Records from a dataset
- Opening Delimiter -

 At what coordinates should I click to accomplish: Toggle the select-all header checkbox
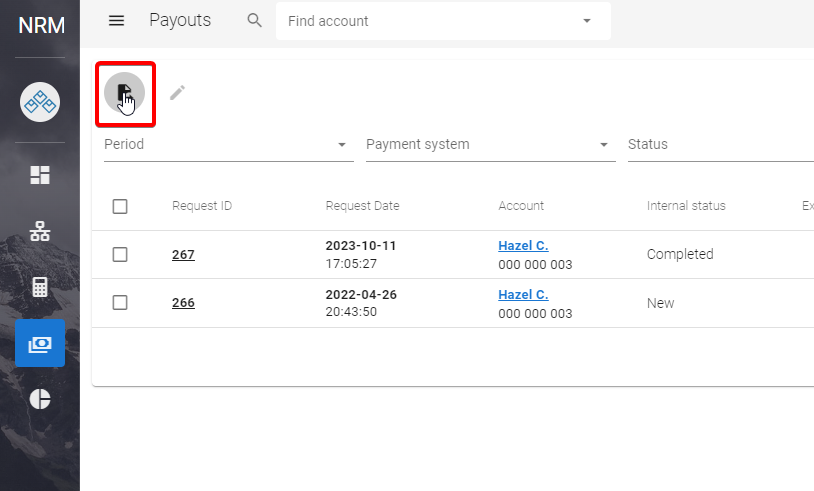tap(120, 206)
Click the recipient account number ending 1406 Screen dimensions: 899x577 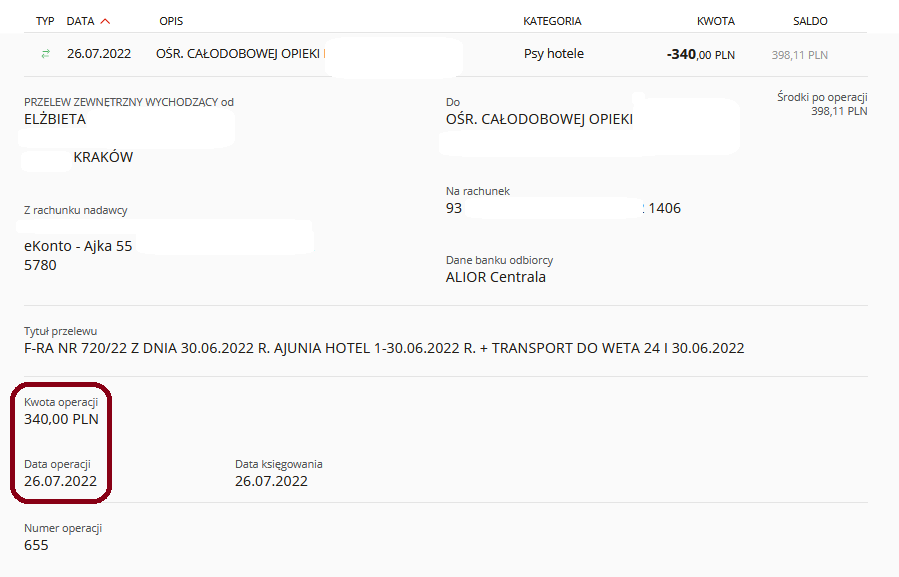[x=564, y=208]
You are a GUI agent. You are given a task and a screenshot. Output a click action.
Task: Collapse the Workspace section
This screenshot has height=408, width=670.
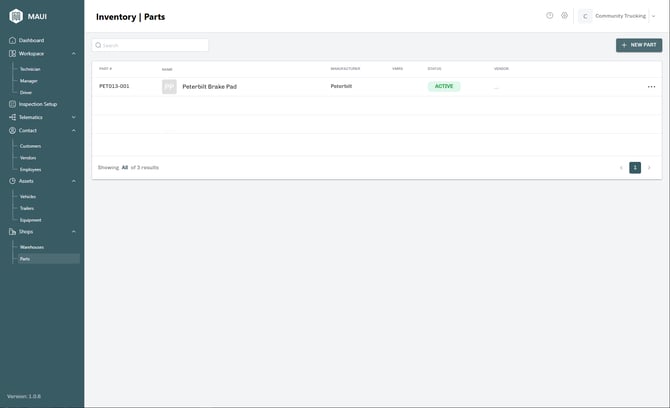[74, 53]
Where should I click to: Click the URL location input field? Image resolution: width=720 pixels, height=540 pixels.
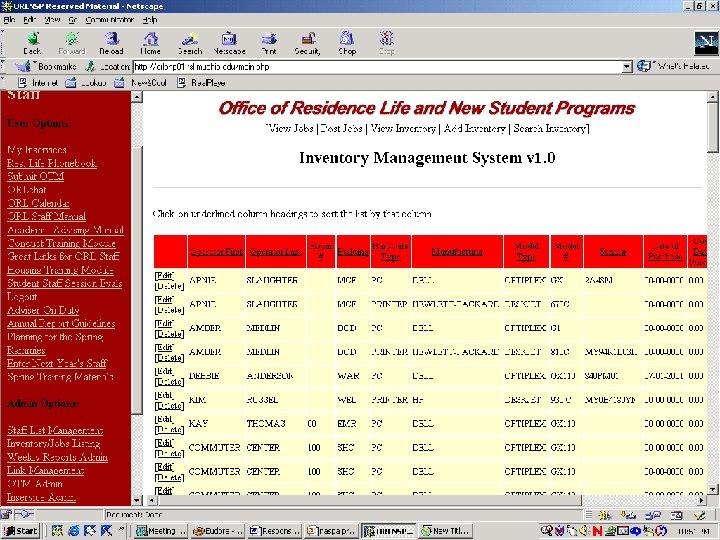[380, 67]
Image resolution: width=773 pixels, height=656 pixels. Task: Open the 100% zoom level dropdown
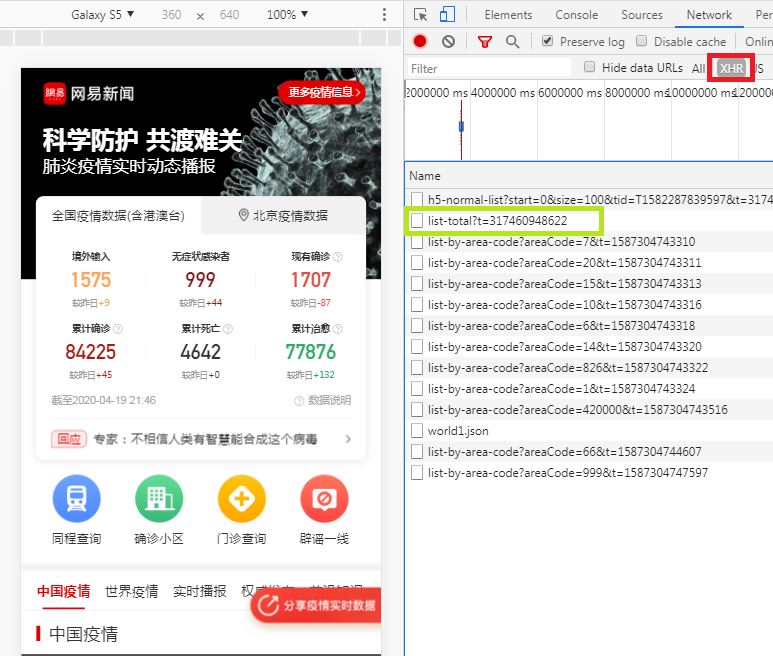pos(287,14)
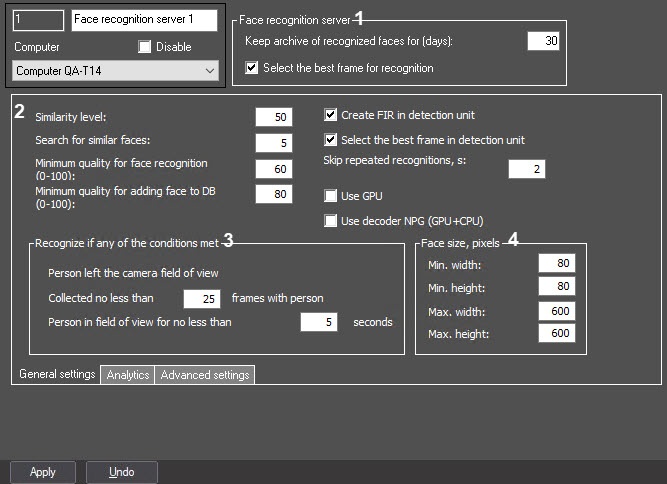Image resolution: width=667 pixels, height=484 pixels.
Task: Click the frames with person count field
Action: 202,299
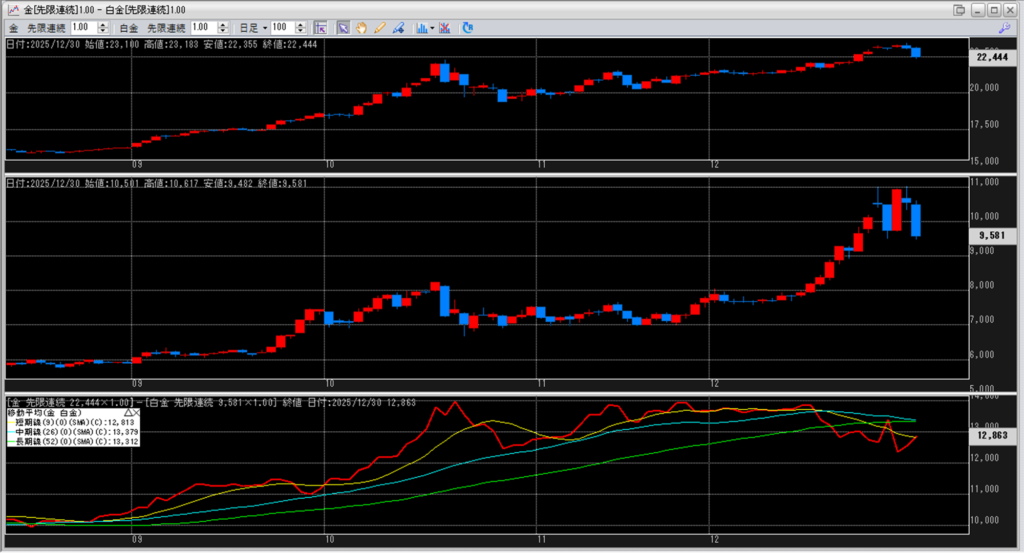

- Closing Delimiter -

=== Work required ===
Return only the lines that start at the line containing "Where should I" and finish at the last line of the entries, exactly as written and without pictures.

=== Exercise result ===
Where should I click to: Click the URL location input field? Image resolution: width=720 pixels, height=540 pixels.
[380, 67]
Image resolution: width=773 pixels, height=656 pixels. Task: Open the 100% zoom level dropdown
pos(287,14)
Image resolution: width=667 pixels, height=484 pixels.
Task: Click the frames with person count field
Action: 202,299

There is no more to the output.